If Tony Robbins and Pitbull come to your town to present you with ‘an offer you can’t refuse’ to buy residential real estate after it’s already surged over 200% in the past decade and 30-40% in the last year, that should be all the evidence you need to do the exact opposite. If, however, you’re the type of person that doesn’t easily pick up on the ‘subtle’ market cues then here’s a couple more reasons to avoid Toronto real estate at all costs.
You might also consider some of the details presented in our recent post entitled “Toronto House Price Bubble Goes Nuts.”
All that said, for some folks, like 24-year-old Elijah Joseph, no form of admonishment will ever derail their dreams of building a “great big empire”…except, of course, the subsequent spectacular collapse of that “great big empire” which will undoubtedly result in complete financial ruin. Per Maclean’s:
If real estate were a religion, Elijah Joseph would be a believer. He is 24-years-old, and he has devoted his future to erecting properties trimmed with 24-carat gold. “I’m looking to build a great big empire,” he says. “There is no doubt. I have a plan. I have a course of action, and right now, I’m kind of looking for a mentor.”
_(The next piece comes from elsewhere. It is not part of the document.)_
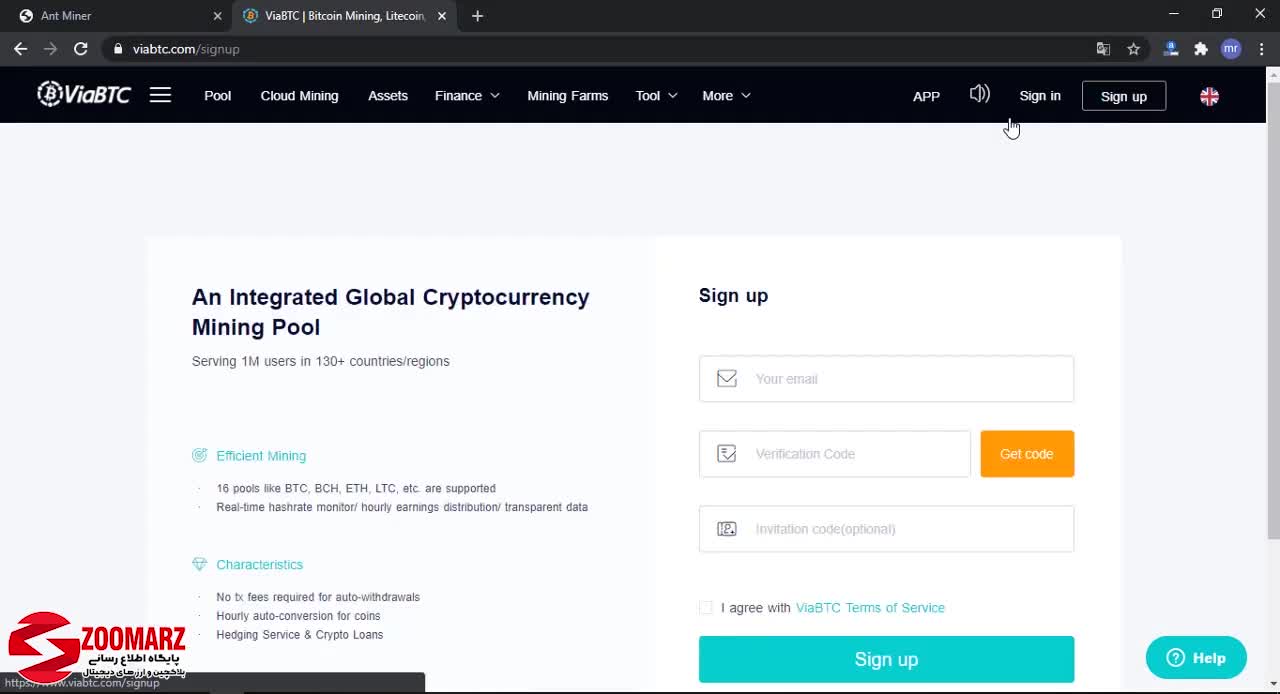Check the Terms of Service agreement box
The image size is (1280, 694).
[706, 608]
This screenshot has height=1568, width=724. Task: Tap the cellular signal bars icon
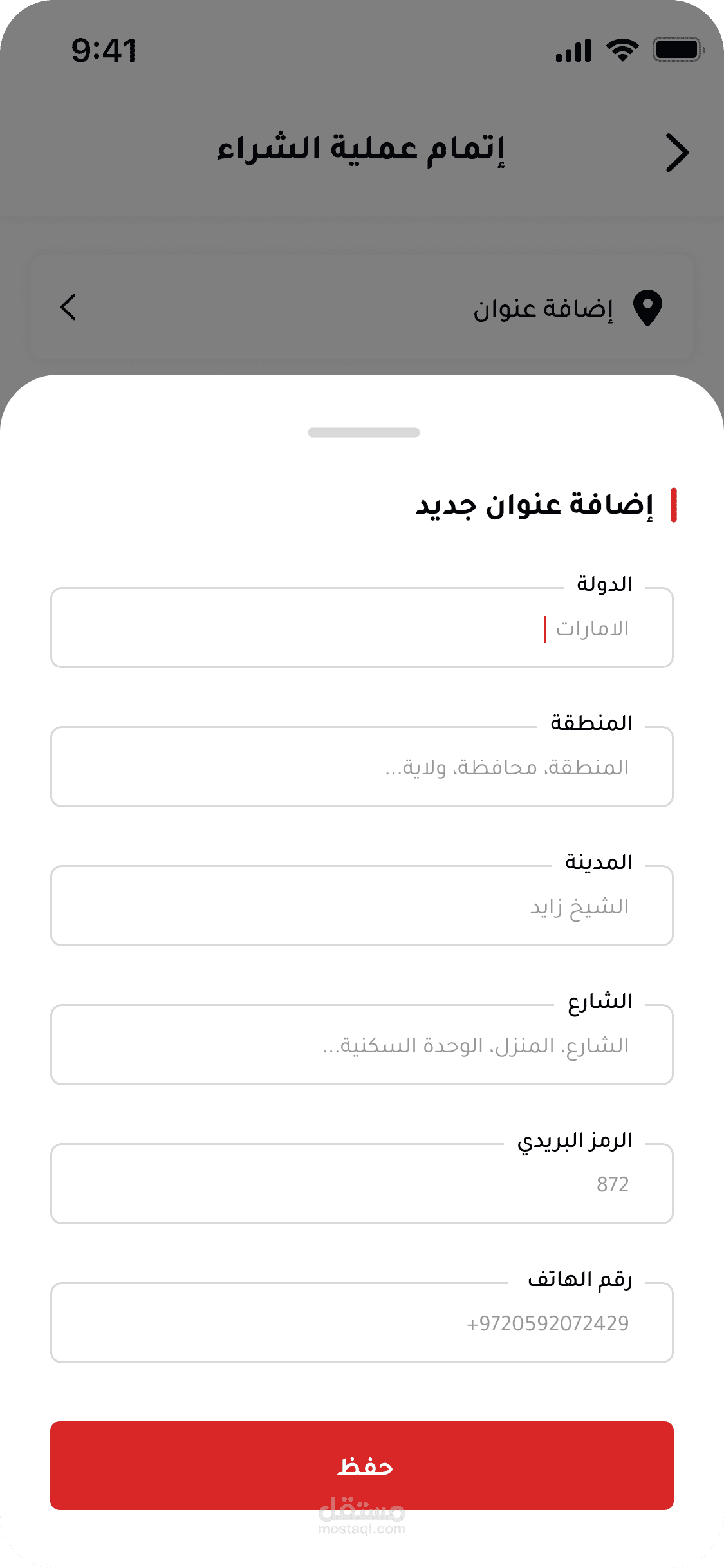(573, 50)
But, as presenters at the 2017 Real Estate Expo in Toronto recently told all the aspiring ‘gazillionaires’ in the crowd, you can’t listen to the naysayers of the world because “fear will kill you”…you just have to develop a ‘special’ relationship with a local mortgage broker and buy everything in sight with the comfort provided by knowing for a fact that “Toronto has become one of the last safe havens in the world.”
“Fear will kill you. Fear will drown you,” said Daryl King, who is selling properties upwards of $8.8 million throughout the Greater Toronto Area and Ontario. “Just jump in!” chanted Inez Kurdrik, a downtown realtor. On the same panel, Brad Lamb, nicknamed “the condo king,” who has built eight high-rises in Toronto, declared, “Toronto has become one of the last safe havens in the world.”
Luckily, at least one person in the crowd of 15,000 was able to see through the ‘small’ conflict of interest inherent in a bunch of real estate agencies, developers and banks paying huge dollars to have celebrities whip fans into a real estate buying frenzy.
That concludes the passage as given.